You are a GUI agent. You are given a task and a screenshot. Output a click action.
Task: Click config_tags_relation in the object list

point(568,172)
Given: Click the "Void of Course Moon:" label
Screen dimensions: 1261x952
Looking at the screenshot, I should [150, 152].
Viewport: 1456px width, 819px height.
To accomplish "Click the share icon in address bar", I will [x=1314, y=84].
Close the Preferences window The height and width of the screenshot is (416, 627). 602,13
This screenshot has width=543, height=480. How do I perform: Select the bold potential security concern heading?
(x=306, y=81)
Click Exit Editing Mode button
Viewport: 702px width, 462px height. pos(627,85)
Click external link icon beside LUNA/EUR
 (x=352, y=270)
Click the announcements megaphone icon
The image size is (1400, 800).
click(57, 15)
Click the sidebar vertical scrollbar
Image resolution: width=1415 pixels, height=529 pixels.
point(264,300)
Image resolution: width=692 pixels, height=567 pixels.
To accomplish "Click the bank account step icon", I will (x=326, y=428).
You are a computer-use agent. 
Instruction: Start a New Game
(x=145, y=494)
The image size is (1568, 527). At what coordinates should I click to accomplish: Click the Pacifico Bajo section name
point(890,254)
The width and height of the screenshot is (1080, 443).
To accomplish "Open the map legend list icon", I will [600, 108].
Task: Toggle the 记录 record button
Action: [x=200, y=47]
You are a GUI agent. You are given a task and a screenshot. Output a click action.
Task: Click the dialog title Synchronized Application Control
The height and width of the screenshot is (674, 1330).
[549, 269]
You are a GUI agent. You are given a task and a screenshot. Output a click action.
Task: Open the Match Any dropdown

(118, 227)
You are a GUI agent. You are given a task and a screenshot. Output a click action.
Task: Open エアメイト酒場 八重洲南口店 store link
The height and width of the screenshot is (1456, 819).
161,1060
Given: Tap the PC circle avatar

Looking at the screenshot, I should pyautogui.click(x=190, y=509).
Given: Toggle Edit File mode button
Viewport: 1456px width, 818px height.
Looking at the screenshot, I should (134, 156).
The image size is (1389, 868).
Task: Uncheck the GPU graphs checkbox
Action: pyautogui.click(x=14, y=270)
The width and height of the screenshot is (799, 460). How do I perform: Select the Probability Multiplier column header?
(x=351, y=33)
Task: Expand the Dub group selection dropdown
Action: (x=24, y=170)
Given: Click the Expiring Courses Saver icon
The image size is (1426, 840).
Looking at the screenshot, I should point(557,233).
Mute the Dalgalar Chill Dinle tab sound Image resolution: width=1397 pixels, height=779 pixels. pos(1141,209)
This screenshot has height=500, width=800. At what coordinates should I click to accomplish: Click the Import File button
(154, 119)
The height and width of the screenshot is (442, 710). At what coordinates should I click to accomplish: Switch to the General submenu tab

....

▶ [What the task requires]:
Return the full listing, character for character.

▶ [Output of the task]:
You are a GUI agent. You are given a task and a screenshot. Output a click action.
Task: Click config_tags_relation in the object list

point(568,172)
Given: Click the "Void of Course Moon:" label
Screen dimensions: 1261x952
Looking at the screenshot, I should [150, 152].
Viewport: 1456px width, 819px height.
To accomplish "Click the share icon in address bar", I will [x=1314, y=84].
Close the Preferences window The height and width of the screenshot is (416, 627). 602,13
This screenshot has width=543, height=480. How do I perform: Select the bold potential security concern heading?
(x=306, y=81)
Click Exit Editing Mode button
Viewport: 702px width, 462px height. pos(627,85)
Click external link icon beside LUNA/EUR
 (x=352, y=270)
Click the announcements megaphone icon
The image size is (1400, 800).
click(57, 15)
Click the sidebar vertical scrollbar
Image resolution: width=1415 pixels, height=529 pixels.
point(264,300)
Image resolution: width=692 pixels, height=567 pixels.
To accomplish "Click the bank account step icon", I will (x=326, y=428).
You are a computer-use agent. 
Instruction: Start a New Game
(x=145, y=494)
The image size is (1568, 527). At what coordinates should I click to accomplish: Click the Pacifico Bajo section name
point(890,254)
The width and height of the screenshot is (1080, 443).
To accomplish "Open the map legend list icon", I will [600, 108].
Task: Toggle the 记录 record button
Action: [x=200, y=47]
You are a GUI agent. You are given a task and a screenshot. Output a click action.
Task: Click the dialog title Synchronized Application Control
The height and width of the screenshot is (674, 1330).
[549, 269]
You are a GUI agent. You are given a task and a screenshot. Output a click action.
Task: Open the Match Any dropdown

(118, 227)
You are a GUI agent. You are given a task and a screenshot. Output a click action.
Task: Open エアメイト酒場 八重洲南口店 store link
The height and width of the screenshot is (1456, 819).
161,1060
Given: Tap the PC circle avatar

Looking at the screenshot, I should pyautogui.click(x=190, y=509).
Given: Toggle Edit File mode button
Viewport: 1456px width, 818px height.
Looking at the screenshot, I should (134, 156).
The image size is (1389, 868).
Task: Uncheck the GPU graphs checkbox
Action: pyautogui.click(x=14, y=270)
The width and height of the screenshot is (799, 460). How do I perform: Select the Probability Multiplier column header?
(x=351, y=33)
Task: Expand the Dub group selection dropdown
Action: (x=24, y=170)
Given: Click the Expiring Courses Saver icon
The image size is (1426, 840).
Looking at the screenshot, I should point(557,233).
Mute the Dalgalar Chill Dinle tab sound Image resolution: width=1397 pixels, height=779 pixels. pos(1141,209)
This screenshot has height=500, width=800. At what coordinates should I click to accomplish: Click the Import File button
(154, 119)
The height and width of the screenshot is (442, 710). At what coordinates should I click to accomplish: Switch to the General submenu tab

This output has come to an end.